Danny Meyer brings tipping back

The Union Square Hospitality Group restaurateur moved to a “Hospitality Included” model in 2015, but now said it does not work in the current environment.
Union Square Hospitality Group
Photograph: Shutterstock

Restaurateur Danny Meyer shook up the industry in 2015 when he began to do away with tipping at each of his Union Square Hospitality Group concepts to implement the “Hospitality Included” compensation model.

That experiment ended Monday, with Meyer’s announcement that all USHG restaurants will return to tipping as they reopen for dine-in service beginning this week.

“It’s against that precarious and unpredictable backdrop that we are concluding the chapter on Hospitality Included, and reopening with tips, all the while advocating for policy changes that will introduce much-needed equity into the compensation system,” Meyer first shared on LinkedIn. “We’ve come to believe that it’s the inability to share tips that is the problem, not the tips themselves.”

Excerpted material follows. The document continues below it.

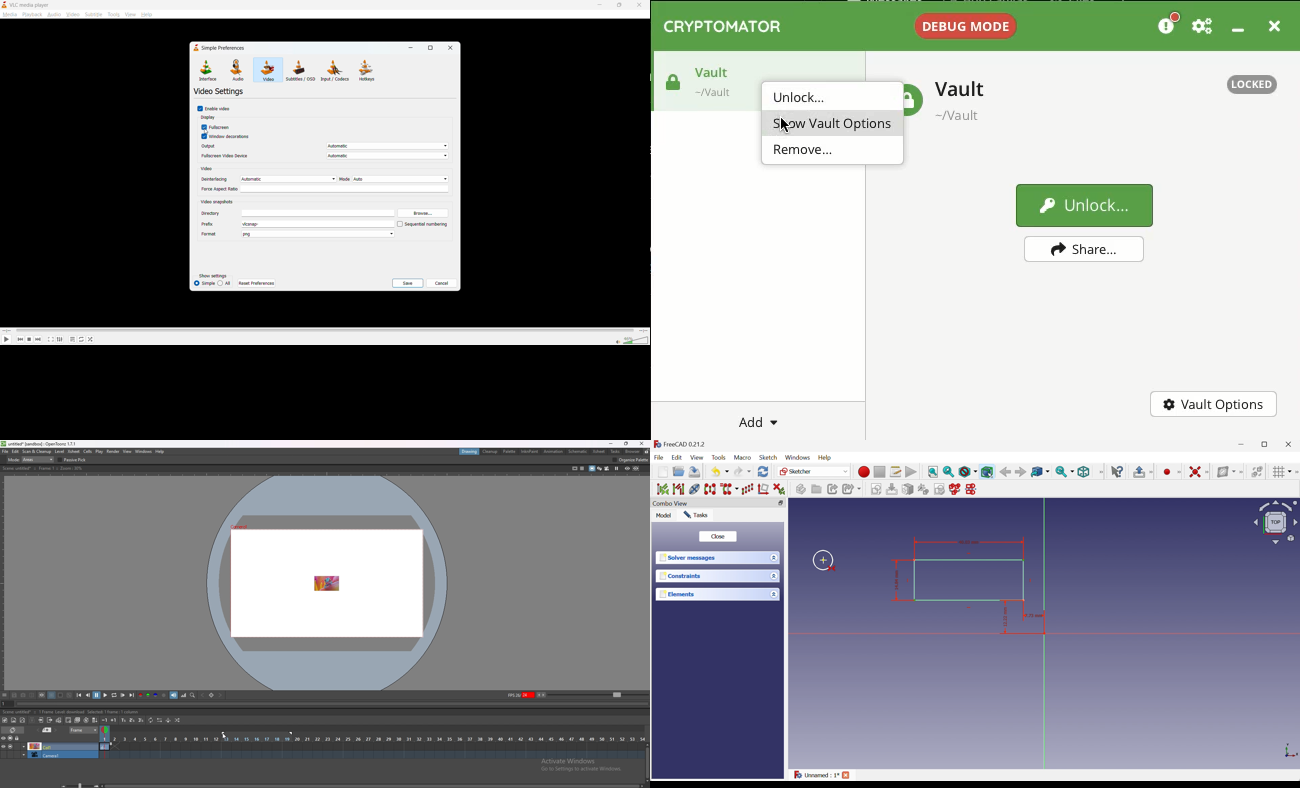 The image size is (1316, 812). Describe the element at coordinates (780, 489) in the screenshot. I see `Delete all constraints` at that location.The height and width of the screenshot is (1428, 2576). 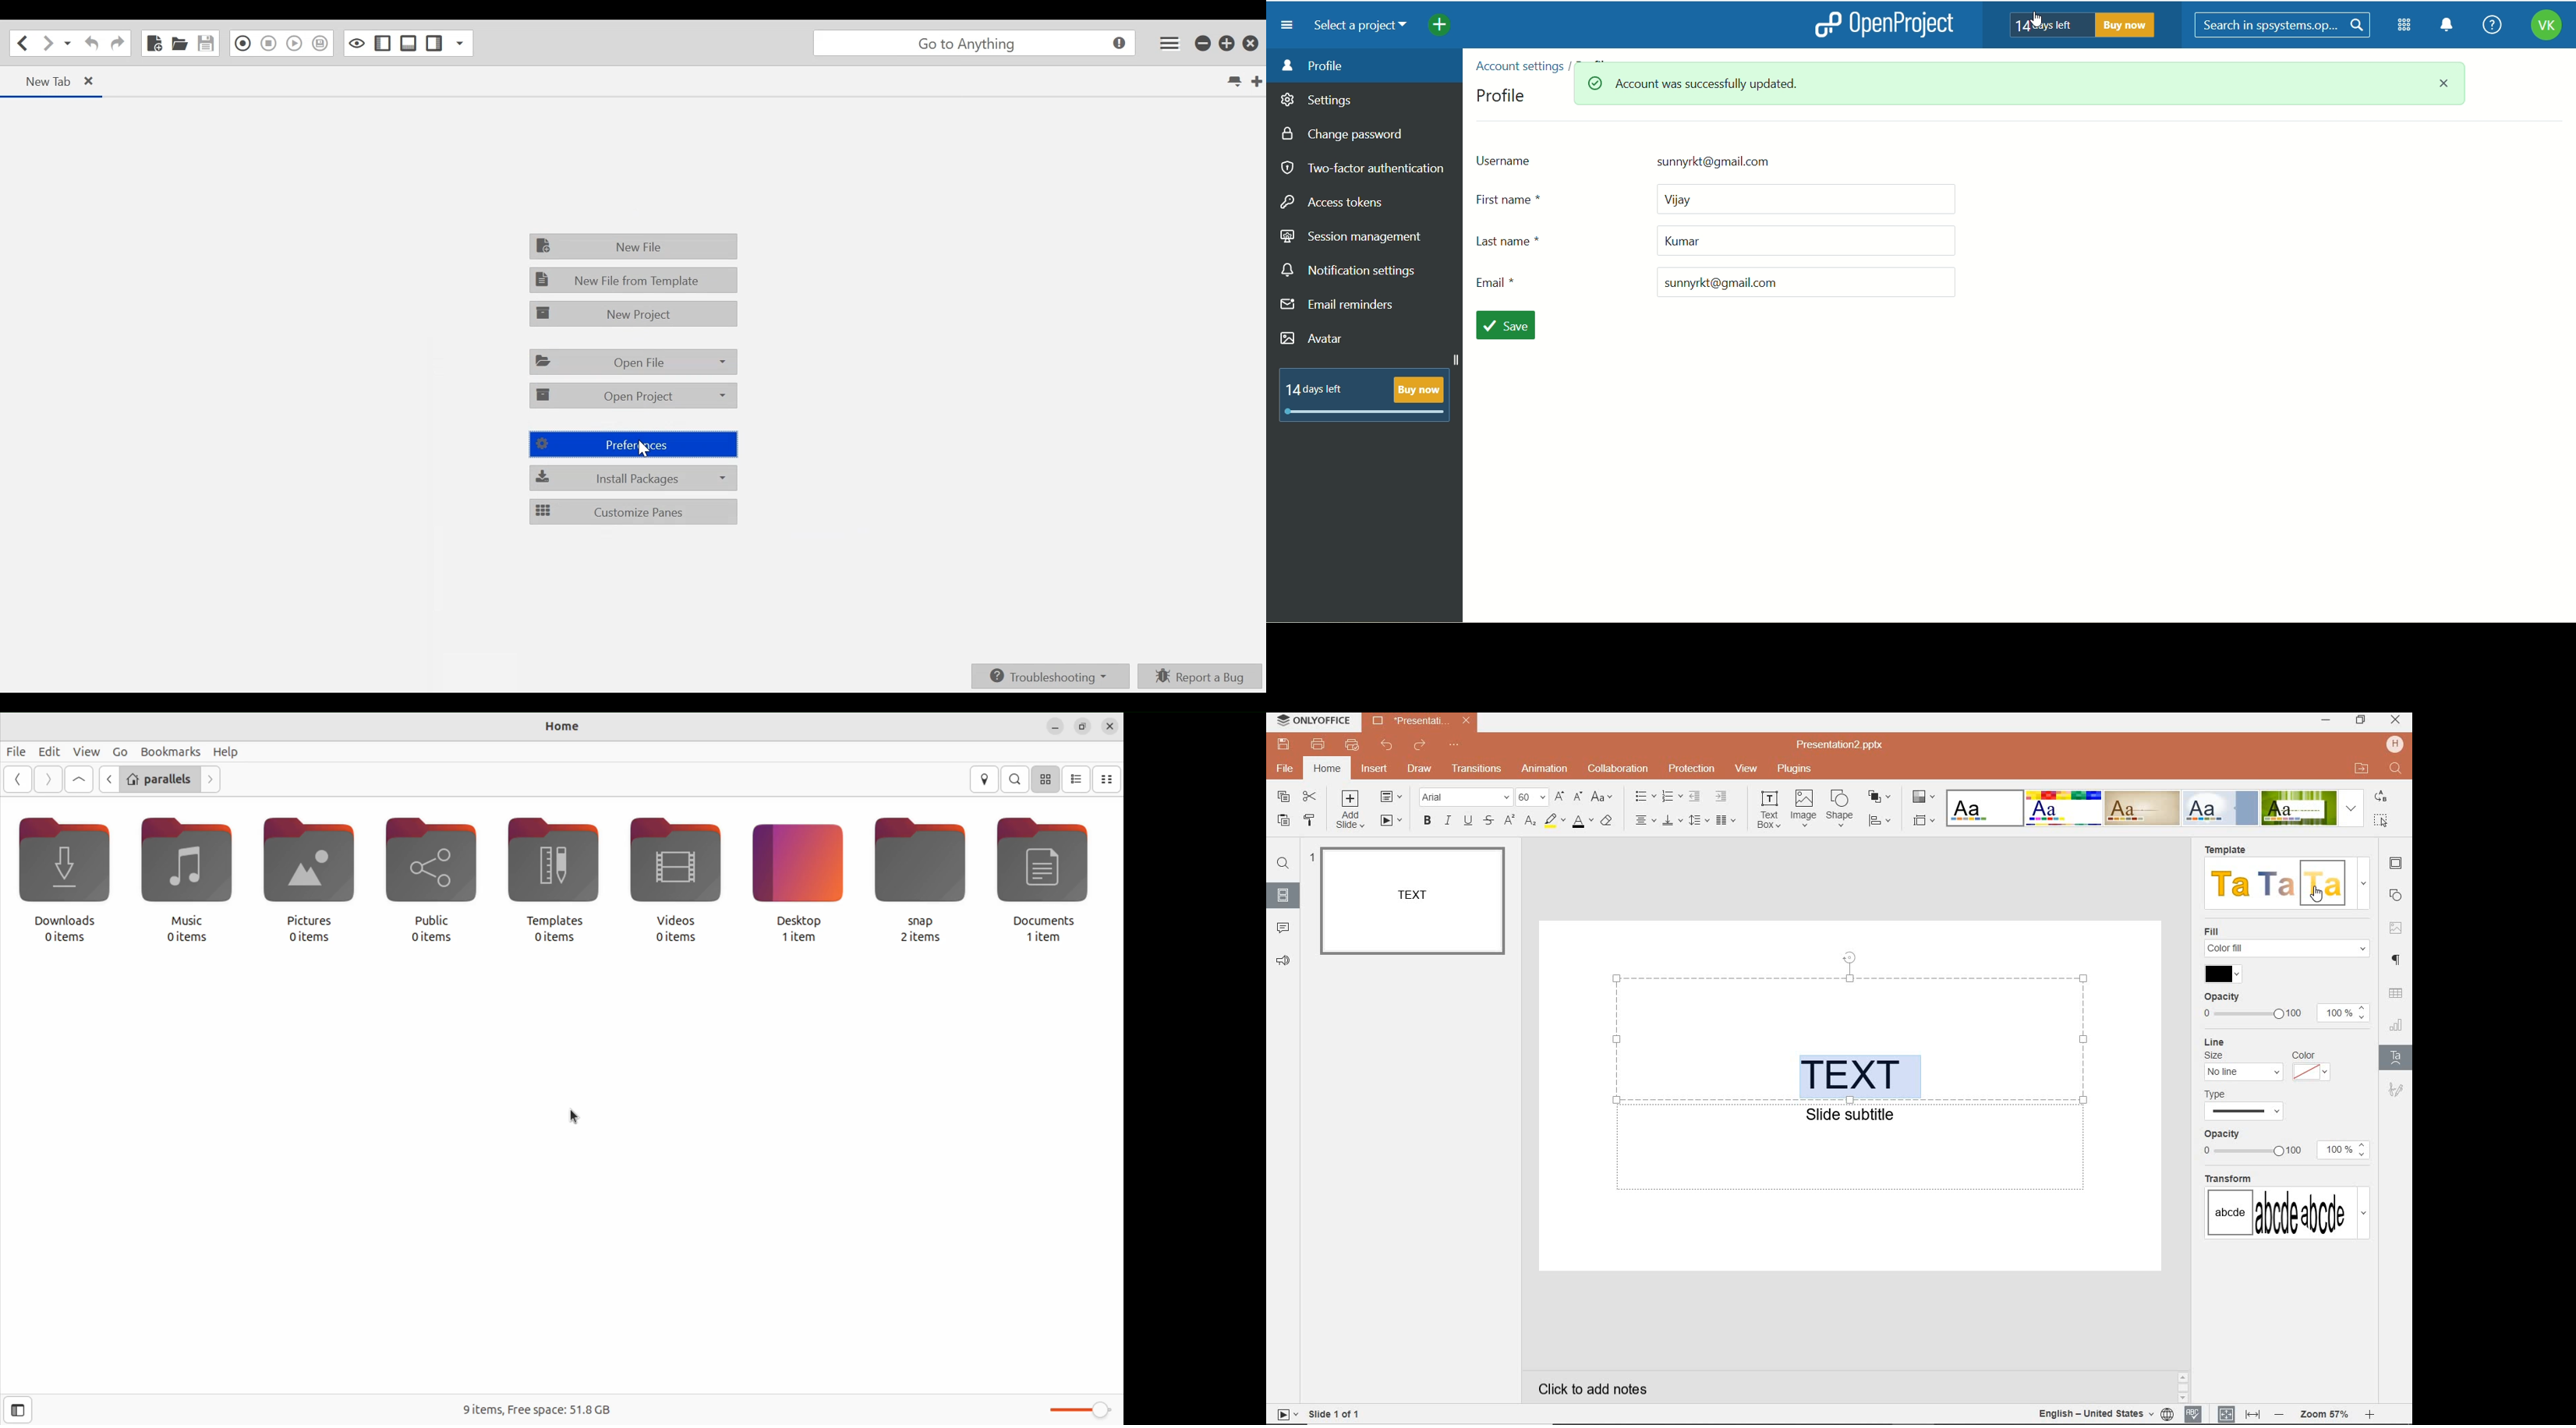 What do you see at coordinates (1110, 725) in the screenshot?
I see `close` at bounding box center [1110, 725].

Meyer acknowledged that moving to a shared tipping model will take a “shift in public policy.”

Until then, all BOH employees of Union Square restaurants will receive a share of revenue from the establishment, he said. Total compensation at all full-service USHG restaurants will increase by an average of 25%, according to the announcement.

A number of other restaurant operators, including David Chang and Tom Colicchio, also experimented with a tipping ban after USHG launched it. But those trials did not last.

The pandemic shutdown gave USHG time to revisit its tipping model, Meyer said.

“We don’t know how often people will be eating out, we don’t know what they are going to be willing to pay,” Meyer told the New York Times. “We do know that guests want to tip generously right now.”

The Hospitality Included model helped narrow the in-restaurant wage gap, Meyer said, but “it was never easy to make the math add up for all stakeholders, even in far more robust economic times.”

Rising menu prices to cover operating costs along with a slew of employee benefits was challenging, he said. So too was ensuring that FOH compensation was commensurate with other full-service restaurants in New York City.

“The only thing we know about the restaurant economy is that no one can possibly know what it will all look like next,” Meyer wrote.